In “Our Epidemic of Loneliness and Isolation Report, 2023,” U.S. Surgeon General Vivek Murthy, MD, warns Americans about the impact of loneliness and social isolation, including higher risks of cardiovascular disease, dementia, stroke, depression, anxiety, and premature death. In terms of health risks, Murthy says that social disconnection is on par with smoking as many as 15 cigarettes a day, and carries greater risks than the impact of obesity and physical inactivity.

“With more than one in five adults and more than one in three young adults living with a mental illness in the U.S., addressing loneliness and isolation is critical in order to fully address the mental health crisis in America,” Murthy writes.

Licensed clinical psychologist Amy Anson, PhD, who has a private practice on Chicago’s North Shore, observes that young people are exhibiting symptoms of lack of interpersonal exposure: isolation, anxiety, and depression. Because younger generations have grown up with technology, they don’t appreciate its contribution to these mental health problems. 

The other problem that Anson observes is that virtual work diminishes opportunities to interact and develop relationships. “The isolation and the lack of opportunity to provide everyday conversation in the world of work — where we get to know people and what they are experiencing — skews our perspective of what life is supposed to be and entail. Working online limits our ability to create real relationships,” she says. “It further exacerbates and accelerates a kind of narcissism (not the pathological kind) in terms of not being able to think of ourselves in context.”

A solution?

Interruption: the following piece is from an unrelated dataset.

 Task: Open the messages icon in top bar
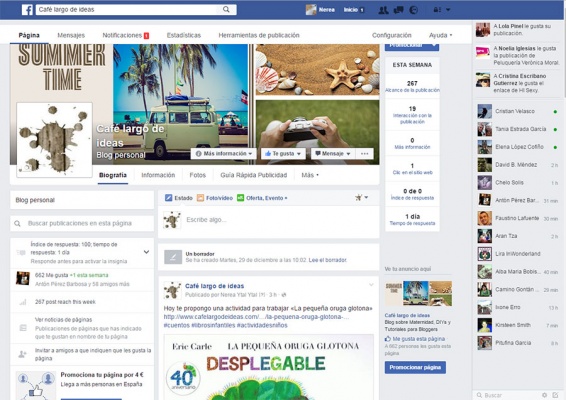(399, 10)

Spend more time amongst others by getting back to the workplace (at least a couple, or even several, days a week) and other public venues. Attend in-person entertainment, like concerts, comedy shows, and plays. Host dinners, game nights, and parties, large or small. Of course, if you are concerned about getting sick, wear a mask. I do. 

As you embark on these journeys, talk to one another. Observe and learn about one another. Be curious. Notice.

Awe is everywhere, every day, in nature and interactions between humans. Moral beauty — expressions of humanity such as kindness, courage, generosity, truth, and strength — is a rich source of awe. Worship services, 12-step programs, group travel, entertainment, and sports are wellsprings for collective effervescence. 

So leave your home. Venture into the world. We cannot only be witnesses to awe, but the cause of it.

Assist yourself and humanity by inspiring and experiencing awe.